For more on new consciousness about aging go to http://sage-ing.org/
6 comments:
I love this Susie. (For what it's worth, I recently read an article in the New York Times about why people our age do poorly with learning a new language, how our brains are geared for different skills at different times.) What you are clearly learning is exactly what the article said our brains are built for at this time in our lives. How fitting. Thanks for the sharing. BD
I'd love to hear from you about what the NYT said were areas of learning appropriate to older people. Thanks for being on this train with me.
Once again my mouth is open in a combo of admiration and laughter Susie. You speak the language of profound, but disguise it as humour and very sexy writing. Each time I think this is my favourite piece of writing. I love your humility too. This is just plain gorgeous. Love, Jinks
I'm just beginning to embrace the humor as part of the package. Thanks so much for reminding me of the value of that.
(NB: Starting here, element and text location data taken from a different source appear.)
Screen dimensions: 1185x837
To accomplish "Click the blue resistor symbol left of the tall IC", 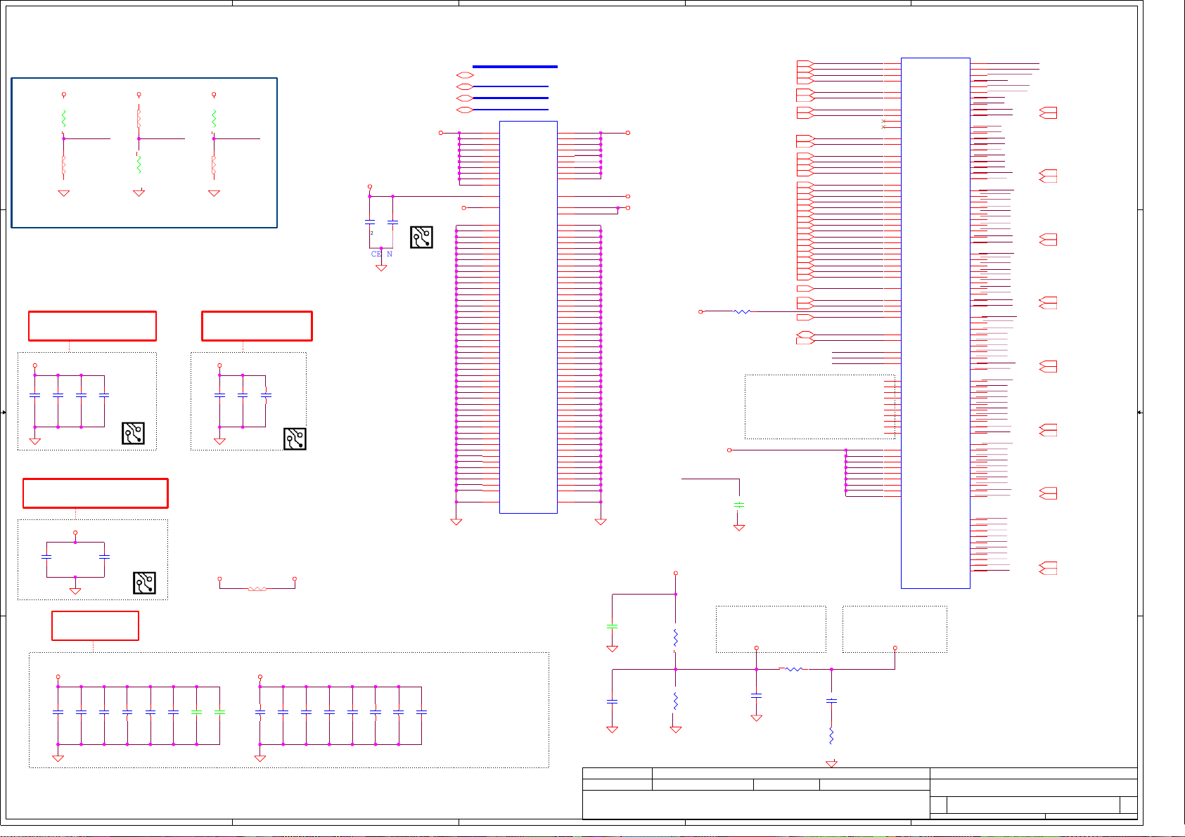I will 742,311.
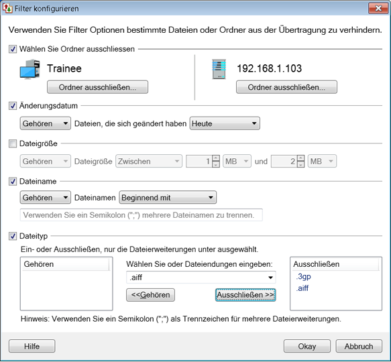The width and height of the screenshot is (391, 362).
Task: Click the Ausschließen >> button
Action: click(x=245, y=295)
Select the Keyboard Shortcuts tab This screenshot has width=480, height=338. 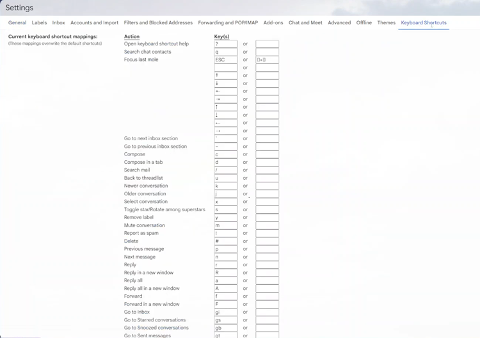[424, 23]
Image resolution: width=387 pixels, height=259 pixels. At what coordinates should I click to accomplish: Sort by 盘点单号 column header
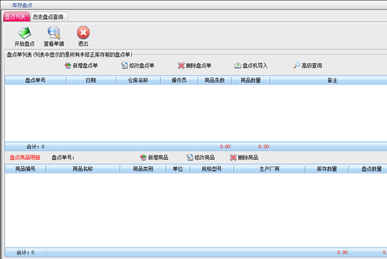point(35,81)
I want to know why you want to make pie crust. I wonder about how you start with aging and learning new things yet end with the enticement of judging friends. I couldn't follow this trajectory. Is it learning to not get swept into this judgment? You are learning something new by writing this blog - what are you learning that is new for you?
It is, indeed, about the deeper spiritual learning of compassion, humility. Very hard lessons to learn. A task in the material world, like making pie crust, is a good way to practice. It requires patience, self-forgiveness. All the good stuff. Thanks for responding. If you have time, it would be great if you'd check out the earlier posts. New one coming in the next few days.